The natural anti-Gal antibody may be harnessed for increasing the efficacy of viral vaccines as well as other vaccines, if the vaccine is engineered to carry the α-gal epitope. The binding of anti-Gal, present in large amounts in humans, to the α-gal epitopes on the vaccinating virus or on the glycoprotein vaccines results in formation of immune complexes. These immune complexes activate the complement system and generate complement cleavage chemotactic factors that recruit macrophages and dendritic cells to the immunization site. These antigen-presenting cells (APC) bind via their Fc receptors, the Fc portion of anti-Gal immunocomplexed with the vaccine and are induced to effectively internalize the vaccine, transport it to the regional lymph nodes, process, and present the immunogenic peptides for effective activation of cytotoxic T cells and helper T cells.
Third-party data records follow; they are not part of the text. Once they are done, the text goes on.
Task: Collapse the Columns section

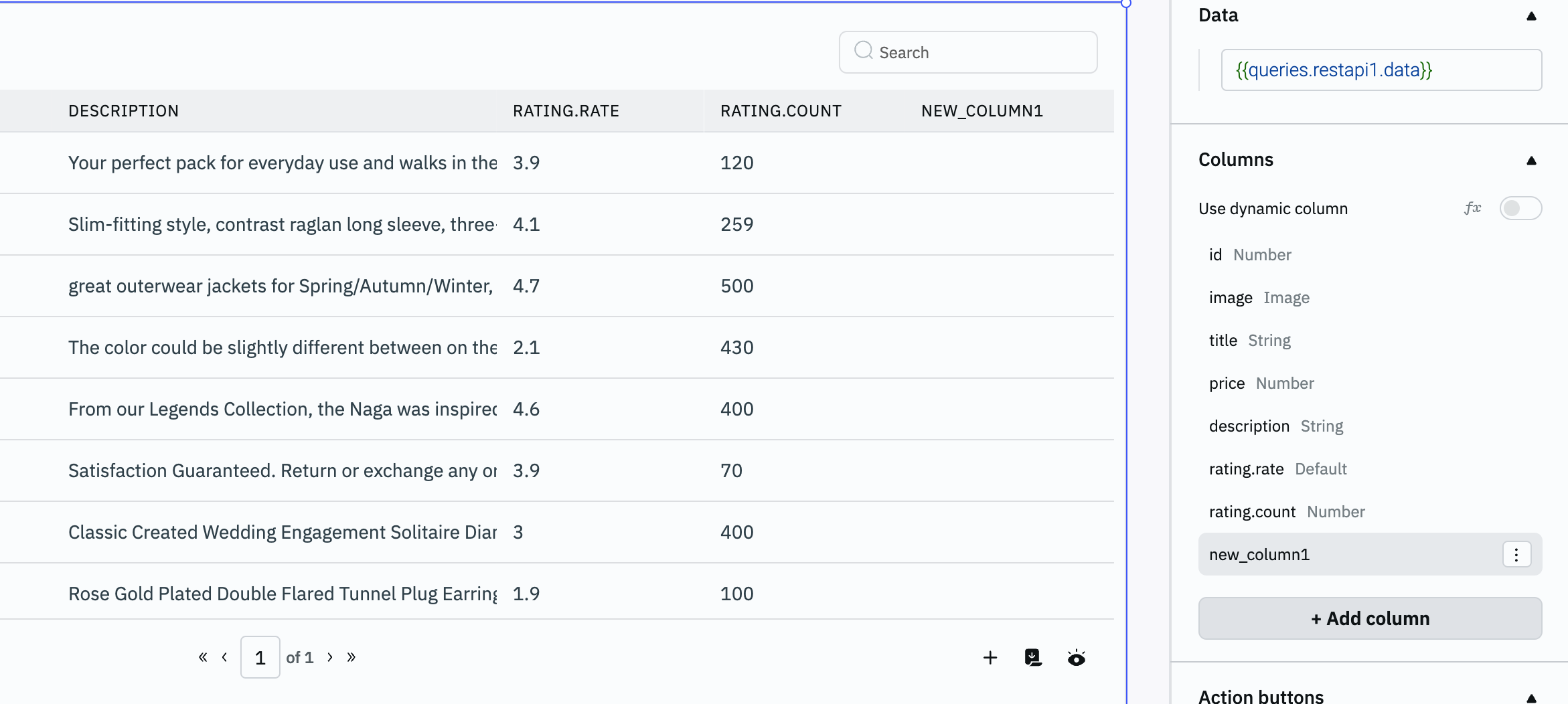Action: coord(1531,161)
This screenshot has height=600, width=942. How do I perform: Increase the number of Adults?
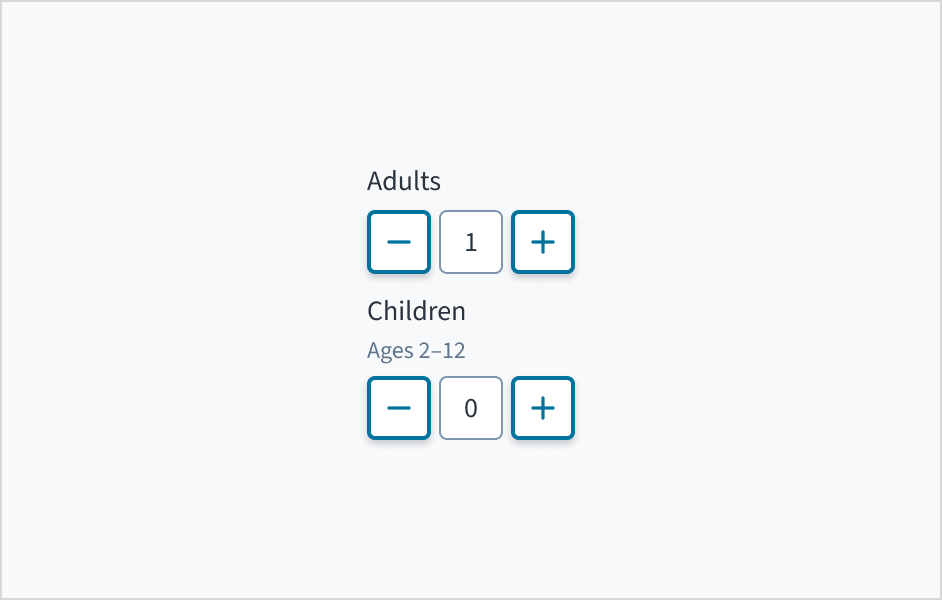pyautogui.click(x=543, y=242)
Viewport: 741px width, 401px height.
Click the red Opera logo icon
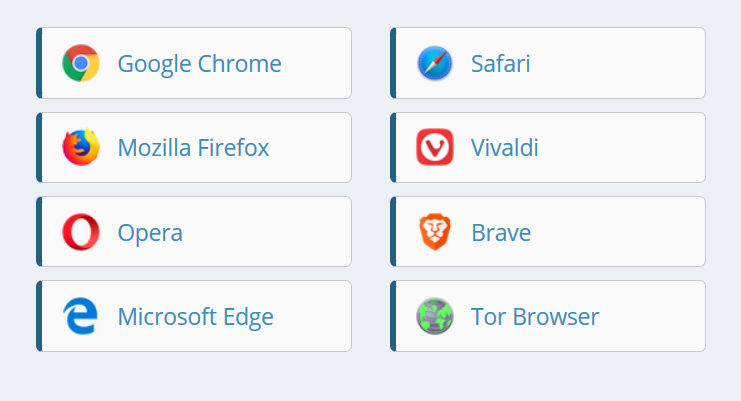[80, 233]
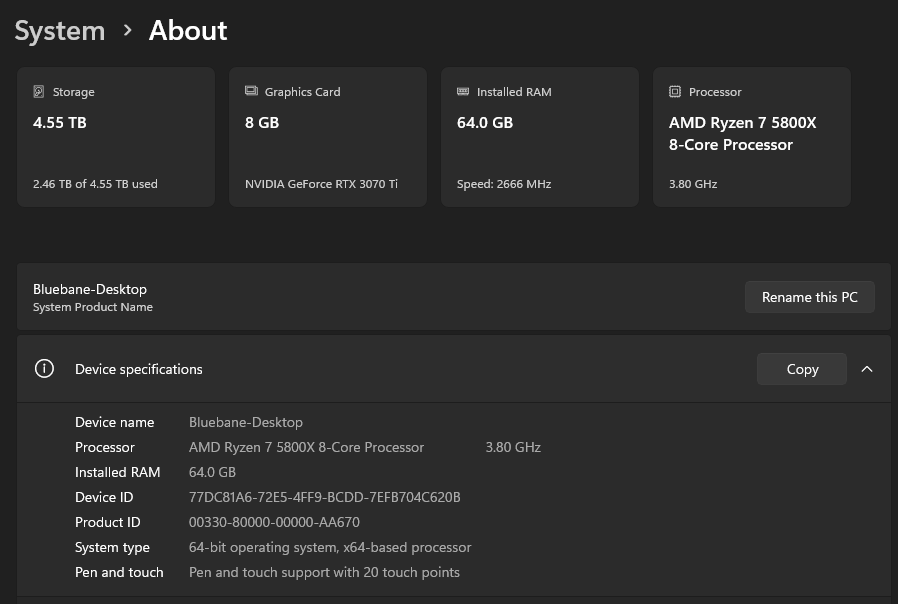Open the Storage 4.55 TB card
Viewport: 898px width, 604px height.
tap(116, 137)
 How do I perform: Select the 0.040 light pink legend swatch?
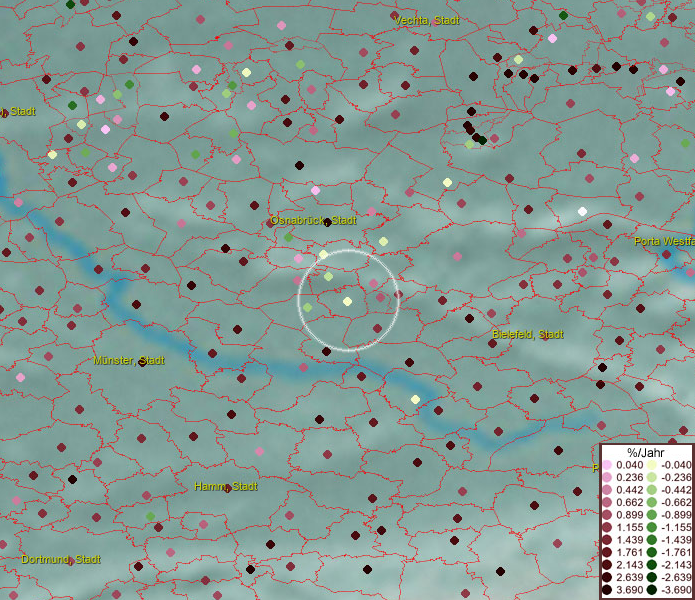607,465
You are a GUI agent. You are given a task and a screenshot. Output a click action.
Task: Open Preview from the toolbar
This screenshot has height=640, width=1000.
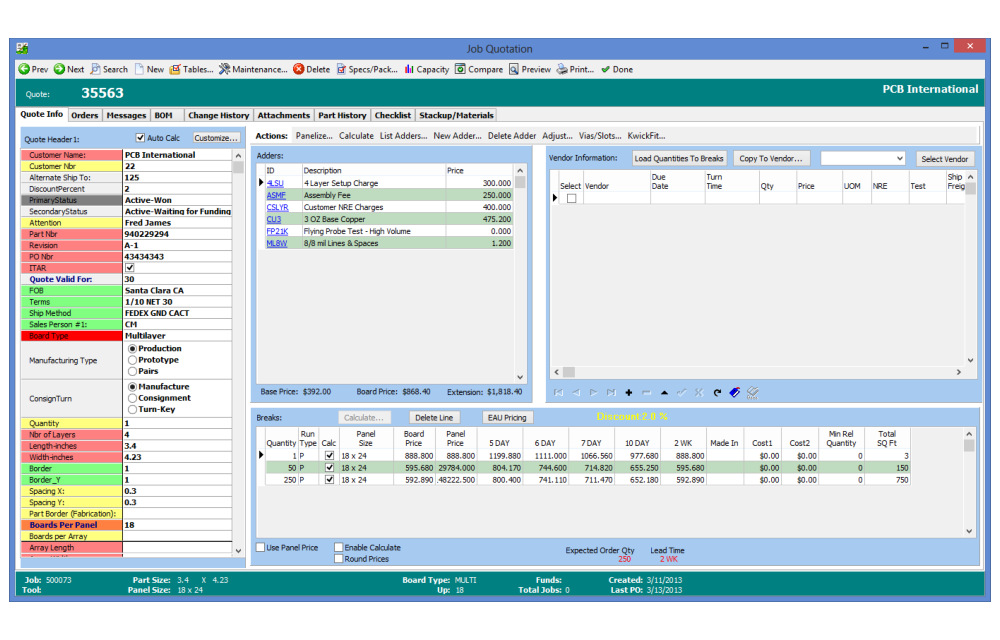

Studies on immunization of anti-Gal producing α1,3galactosyltransferase knockout mice (GT-KO) with inactivated influenza virus presenting α-gal epitopes and with gp120 of HIV carrying α-gal epitopes indicated that anti-Gal-mediated targeting of vaccines to APC results in amplification of the antibody response by 30- to 200-fold and the cellular immune response by 10- to 30-fold. Synthesis of α-gal epitopes on carbohydrate chains of enveloped virus glycoproteins or on recombinant virus glycoproteins is feasible by using rα1,3GT and uridine diphosphate galactose (UDP-Gal). If the carbohydrate chains are capped with sialic acid, addition of neuraminidase removes the sialic acid and exposes the penultimate LacNAc (Galβ1-4GlcNAc-R), which is the acceptor for synthesis of α-gal epitopes by α1,3GT. Increased immunogenicity of vaccinating proteins lacking carbohydrate chains (e.g., core and matrix viral proteins) can be achieved by producing fusion proteins with glycoproteins carrying multiple α-gal epitopes, such as gp120 of HIV or hemagglutinin of influenza virus.